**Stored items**
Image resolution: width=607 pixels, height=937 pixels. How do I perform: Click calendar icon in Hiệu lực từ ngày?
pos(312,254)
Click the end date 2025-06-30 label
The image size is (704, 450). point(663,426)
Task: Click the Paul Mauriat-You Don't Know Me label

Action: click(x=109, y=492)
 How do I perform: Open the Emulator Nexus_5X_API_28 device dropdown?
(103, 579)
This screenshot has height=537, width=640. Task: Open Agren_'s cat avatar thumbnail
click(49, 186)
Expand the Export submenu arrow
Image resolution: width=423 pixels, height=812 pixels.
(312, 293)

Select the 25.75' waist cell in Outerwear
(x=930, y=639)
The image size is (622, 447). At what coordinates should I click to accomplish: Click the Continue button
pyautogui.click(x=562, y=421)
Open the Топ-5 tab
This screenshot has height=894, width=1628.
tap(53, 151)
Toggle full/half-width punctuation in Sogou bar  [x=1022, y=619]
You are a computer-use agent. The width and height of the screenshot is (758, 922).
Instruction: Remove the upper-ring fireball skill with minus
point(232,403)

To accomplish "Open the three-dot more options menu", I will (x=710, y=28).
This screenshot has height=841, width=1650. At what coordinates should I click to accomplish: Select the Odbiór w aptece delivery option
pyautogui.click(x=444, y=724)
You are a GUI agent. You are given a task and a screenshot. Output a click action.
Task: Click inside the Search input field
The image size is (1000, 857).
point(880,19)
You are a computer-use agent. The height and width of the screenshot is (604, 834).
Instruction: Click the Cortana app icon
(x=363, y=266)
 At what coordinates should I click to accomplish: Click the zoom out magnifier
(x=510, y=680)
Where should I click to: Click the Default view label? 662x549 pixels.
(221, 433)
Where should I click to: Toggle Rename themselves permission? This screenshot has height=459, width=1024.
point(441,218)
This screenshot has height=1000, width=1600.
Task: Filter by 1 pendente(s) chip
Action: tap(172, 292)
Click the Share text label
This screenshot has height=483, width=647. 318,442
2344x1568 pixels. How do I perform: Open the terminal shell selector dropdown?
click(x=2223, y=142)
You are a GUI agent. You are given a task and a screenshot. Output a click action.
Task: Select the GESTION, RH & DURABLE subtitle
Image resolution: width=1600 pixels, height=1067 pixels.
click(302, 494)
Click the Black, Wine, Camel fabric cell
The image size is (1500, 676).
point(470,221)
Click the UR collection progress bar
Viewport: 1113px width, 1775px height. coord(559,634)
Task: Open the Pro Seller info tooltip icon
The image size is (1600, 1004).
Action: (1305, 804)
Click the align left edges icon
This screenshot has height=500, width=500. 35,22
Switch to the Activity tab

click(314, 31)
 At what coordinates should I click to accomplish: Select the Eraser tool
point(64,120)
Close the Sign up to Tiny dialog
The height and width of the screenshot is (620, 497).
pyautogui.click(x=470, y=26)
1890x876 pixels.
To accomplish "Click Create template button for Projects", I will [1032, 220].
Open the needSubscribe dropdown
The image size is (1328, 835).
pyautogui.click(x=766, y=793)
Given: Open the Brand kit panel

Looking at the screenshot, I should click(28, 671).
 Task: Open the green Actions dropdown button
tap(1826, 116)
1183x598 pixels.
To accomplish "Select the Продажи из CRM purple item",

**INSTRUCTIONS FOR THE TASK**
After reading the data above, print it all again exactly.

**SOLUTION TO THIS EXERCISE**
Image resolution: width=607 pixels, height=937 pixels. How do I perform: Click calendar icon in Hiệu lực từ ngày?
pos(312,254)
Click the end date 2025-06-30 label
The image size is (704, 450). point(663,426)
Task: Click the Paul Mauriat-You Don't Know Me label

Action: click(x=109, y=492)
 How do I perform: Open the Emulator Nexus_5X_API_28 device dropdown?
(103, 579)
This screenshot has height=537, width=640. Task: Open Agren_'s cat avatar thumbnail
click(49, 186)
Expand the Export submenu arrow
Image resolution: width=423 pixels, height=812 pixels.
(312, 293)

Select the 25.75' waist cell in Outerwear
(x=930, y=639)
The image size is (622, 447). At what coordinates should I click to accomplish: Click the Continue button
pyautogui.click(x=562, y=421)
Open the Топ-5 tab
This screenshot has height=894, width=1628.
tap(53, 151)
Toggle full/half-width punctuation in Sogou bar  [x=1022, y=619]
You are a computer-use agent. The width and height of the screenshot is (758, 922).
Instruction: Remove the upper-ring fireball skill with minus
point(232,403)

To accomplish "Open the three-dot more options menu", I will (x=710, y=28).
This screenshot has height=841, width=1650. At what coordinates should I click to accomplish: Select the Odbiór w aptece delivery option
pyautogui.click(x=444, y=724)
You are a GUI agent. You are given a task and a screenshot. Output a click action.
Task: Click inside the Search input field
The image size is (1000, 857).
point(880,19)
You are a computer-use agent. The height and width of the screenshot is (604, 834).
Instruction: Click the Cortana app icon
(x=363, y=266)
 At what coordinates should I click to accomplish: Click the zoom out magnifier
(x=510, y=680)
Where should I click to: Click the Default view label? 662x549 pixels.
(221, 433)
Where should I click to: Toggle Rename themselves permission? This screenshot has height=459, width=1024.
point(441,218)
This screenshot has height=1000, width=1600.
Task: Filter by 1 pendente(s) chip
Action: tap(172, 292)
Click the Share text label
This screenshot has height=483, width=647. 318,442
2344x1568 pixels. How do I perform: Open the terminal shell selector dropdown?
click(x=2223, y=142)
You are a GUI agent. You are given a task and a screenshot. Output a click action.
Task: Select the GESTION, RH & DURABLE subtitle
Image resolution: width=1600 pixels, height=1067 pixels.
click(302, 494)
Click the Black, Wine, Camel fabric cell
The image size is (1500, 676).
point(470,221)
Click the UR collection progress bar
Viewport: 1113px width, 1775px height. coord(559,634)
Task: Open the Pro Seller info tooltip icon
The image size is (1600, 1004).
Action: (1305, 804)
Click the align left edges icon
This screenshot has height=500, width=500. 35,22
Switch to the Activity tab

click(314, 31)
 At what coordinates should I click to accomplish: Select the Eraser tool
point(64,120)
Close the Sign up to Tiny dialog
The height and width of the screenshot is (620, 497).
pyautogui.click(x=470, y=26)
1890x876 pixels.
To accomplish "Click Create template button for Projects", I will [1032, 220].
Open the needSubscribe dropdown
The image size is (1328, 835).
pyautogui.click(x=766, y=793)
Given: Open the Brand kit panel

Looking at the screenshot, I should click(28, 671).
 Task: Open the green Actions dropdown button
tap(1826, 116)
1183x598 pixels.
To accomplish "Select the Продажи из CRM purple item",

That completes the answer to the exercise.